Mennes two years later confirmed this by showing that similar results were obtained from the blood serum of guinea-pigs treated with cultures or toxins of Pneumococci.

A method of measuring the phagocytic activity of the leucocytes was developed by Leishman in 1902. In 1903 Wright and Douglas made an extensive study of the phagocytes, when brought in contact with suspensions of Staphylococcus pyogenes, and were able to show:

(1) Quoting from the original: “We have here conclusive proof that the blood fluids modify the bacteria in a manner which renders them a ready prey to the phagocytes. We may speak of this as an ‘opsonic’ effect (opsono

(2) Normal blood serum and plasma possess the same opsonic action upon bacteria.

(3) Serum loses its opsonic action when heated to 60° C. This is spoken of as inactivated serum.

(4) Inactivated serum and physiological salt solution have the same influence upon phagocytosis.

(5) “The opsonic power of the blood fluids disappears gradually on standing,” losing about 50 per cent. of its activity in five or six days.

(6) An anti-opsonic effect is noted when blood serum is digested with typhoid bacilli.

(7) When a condition of immunity is conferred upon patients infected by Staphylococci, by vaccination with heated cultures of Staphylococci, the opsonic action of the patient’s blood serum is greatly augmented.

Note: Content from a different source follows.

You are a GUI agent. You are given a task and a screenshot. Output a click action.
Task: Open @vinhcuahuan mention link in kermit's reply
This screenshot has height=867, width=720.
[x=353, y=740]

Neufeld and Rimpau (1904) found in antistreptococcic and pneumococcic sera evidence of substances which, while inactive towards leucocytes, possessed very marked opsonic or sensitizing action, as they termed it, toward corresponding cultures of streptococci and pneumococci.

Ross (Lancet, November, 1906) summarizes our knowledge of the opsonins as follows:

“(1) Opsonins act by chemically uniting with the invading bacteria, and so altering them that the leucocytes are able to phagocyte the bacteria and destroy them. It is important to remember that these substances do not stimulate or otherwise affect the leucocytes.

“(2) It is probable that there are present many varieties of opsonins in the blood plasma, each having to do with combating a particular kind of microbic invasion.

“(3) Opsonins have been shown to be distinct from other bacteriotropic substances, such as the bacteriolysins, the agglutinins, and the antitoxins.”

The leucocytes of healthy or diseased persons seem to be equally active when brought in contact with the same serum, hence the amount of opsonins present in the blood of an individual determines, according to the opsonic theory, his susceptibility to bacterial invasion.